Original from mddionline

Author: Sabrina Par

The United Kingdom’s exit from the European Union, or Brexit, has brought about changes to the global market. In particular, the UK’s Medicines and Medical Devices Act 2021 (MMD) and the EU’s Medical Device Regulation (MDR) will impact the trade and use of medical devices to and from the UK and the EU, respectively. Since the EU parliament ratified Brexit on April 27, 2021, all UK regulations, including the MMD, are starting to affect companies worldwide.

 

We’ll take a look at how UK’s MMD and EU’s MDR will affect the medtech industry in the region and worldwide, particularly at how medical interpreters may be affected by this regulation. Medical translators and interpreters are charged with translating instruction manuals, regulatory compliance documents, vaccine informational packets and packages, and manufacturing process descriptions. These translators will also help ensure regulatory compliance with the EU and UK laws as well as issue certifications as needed. Medical device manufacturers also work with translators for product labels, instruction packets, and other necessary information.

 

Medical interpreters who work in inpatient or outpatient services may also work alongside medical device manufacturers. These healthcare interpreters could relay information from manufacturers to facilities to doctors to patients. They could make the road easier, from teaching patients how to use devices to facilitating how manufacturers communicate with facilities.

 

The UK’s Medicines and Medical Devices Act 2021 (MMD)—A Catalyst for Change

 

As part of a post-Brexit resolution, the UK has finalized and implemented the MMD Act, or the Medicines and Medical Devices Act 2021. The MMD Act gives the Secretary of State for Health immense powers for medical devices in the UK. It also establishes the position of a Commissioner for Patient Safety.

 

The varied reasons for proposing the legislation include allowing the UK to depart from existing EU rules to regulate these products, easily amending existing laws for medical devices, and ensuring patient safety along with medtech innovation.

 

In its latest iteration as of March 2021, the Act provides increased measures for the UK Medicines and Healthcare Products Regulatory Agency (MHRA), which will be responsible for providing reports to Parliament.

 

Here are a few things about the MHRA:

 

The MHRA is the governing body of all medical devices in England, Scotland, and Wales, responsible for licensing and regulating medical devices.

The MHRA has the power to impose criminal sanctions against all individuals, corporations, and other offenders of the MDR Act.

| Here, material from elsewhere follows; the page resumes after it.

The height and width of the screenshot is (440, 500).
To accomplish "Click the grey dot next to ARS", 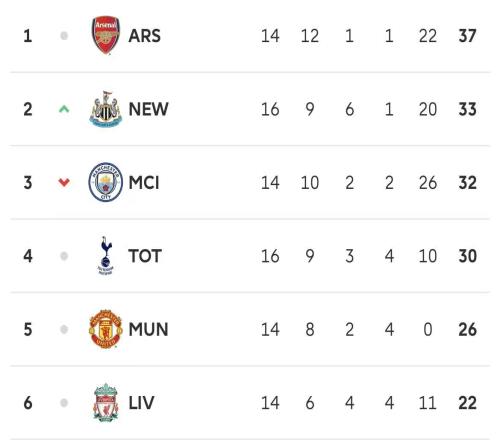I will [64, 36].
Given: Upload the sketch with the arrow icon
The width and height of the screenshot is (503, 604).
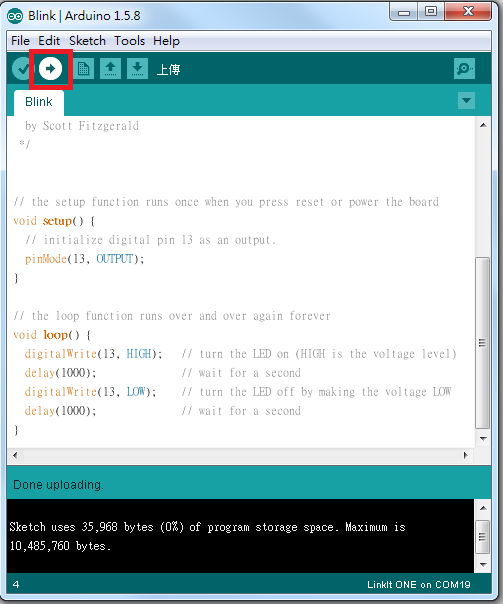Looking at the screenshot, I should 50,69.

As of now, the UK is still in the transition period, as mentioned before. The official break of the UK from the EU was ratified on April 27 thanks to a vote in the EU Parliament. Brexit will impact almost all segments of the UK economy, when all rights and reciprocal arrangements end. The vote marks the end of the transition period and new rules apply, such as the MHRA.

 

EU’s Medical Devices Regulation (MDR)

 

To make things even more complicated, the EU’s MDR, or Medical Device Regulation, will be in place, however, for EU countries.

 

According to studies by Globaldata, more than 20,000 medical devices have been delayed, with almost half in the early stages of development.

 

The most important part of the EU’s MDR requires medtech companies to update their IT systems and submit the required documentation for the database and to reassess clinical trials for certain products.

 

How Could These Rules Affect the MedTech Industry in the Future?

 

Here are a few potential impacts:

 

1.     There will likely be a disruption of the medical device supply exported and imported to and from the UK and the EU, since businesses will struggle to meet the demands for both countries at the same time.

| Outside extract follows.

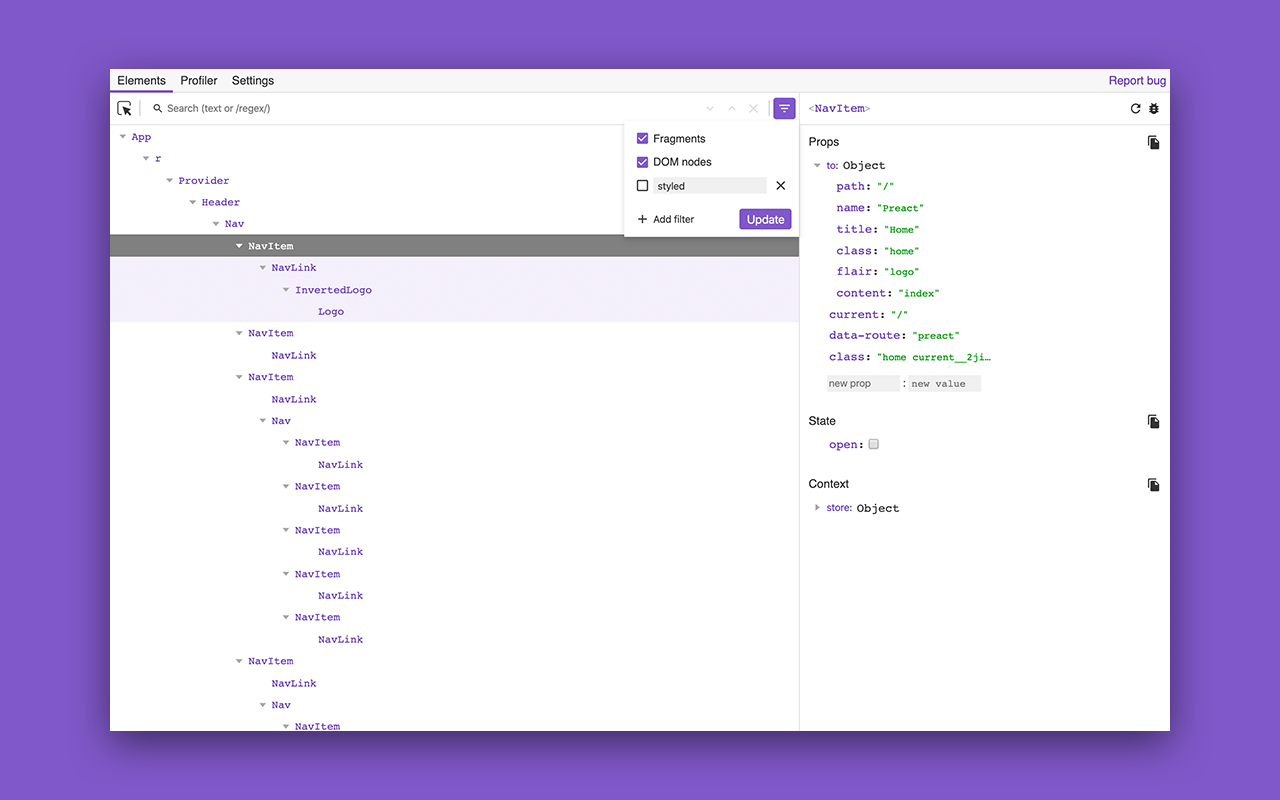Click the bug icon in the props panel
Viewport: 1280px width, 800px height.
click(1154, 108)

2.     Both the MDR and the MMD will also affect the pipeline of products since they will be placed on a high-volume list of device approvals.

3.     Because of #2, there might be a decline in the volume of approved devices, which means medtech companies may experience business-wide losses when it comes to the European market.

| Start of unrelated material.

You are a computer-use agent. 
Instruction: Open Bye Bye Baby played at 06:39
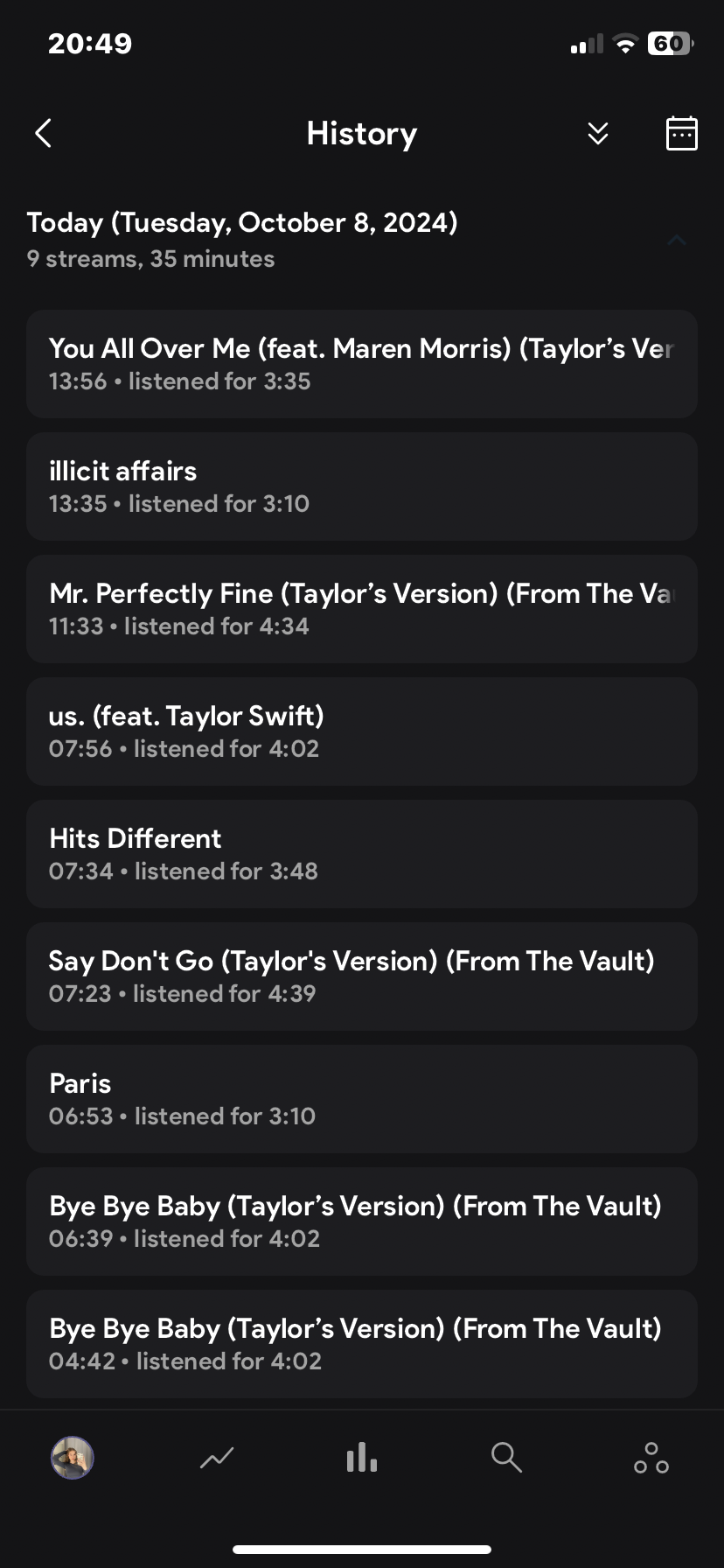point(362,1222)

4.     For the EU’s MDR, medtech companies will have to update their IT systems and submit the required documentation for the database.

5.     The new rules will affect existing devices de facto, since MDR and MMD prioritize safety, resulting in an impact on hospital purchases and purchasing decisions.

 

What’s the Impact on MedTech Companies, Hospital Administrators, Medical Interpreters, and Medical Practitioners?

 

With the projected delay and decline of medical devices imported to the European market, the worldwide medtech industry could be affected. Such effects could be felt by manufacturers and medtech companies as well as by hospitals, doctors, nurses, and medical staff.

 

Medical interpreters who transpose vital information could be hit hard as well since medical interpreters are part of clinical trials, especially in conveying information from the UK or the EU to medtech companies and then hospitals. This will lead to increased paperwork and a huge translation workload to follow this review process. With the EU leading the clinical investigations, there might be a surge in trained medical interpreters to specifically handle these various types of work. Medical interpreting, as a highly vital medical field, may prove responsible for communication within and outside of hospitals.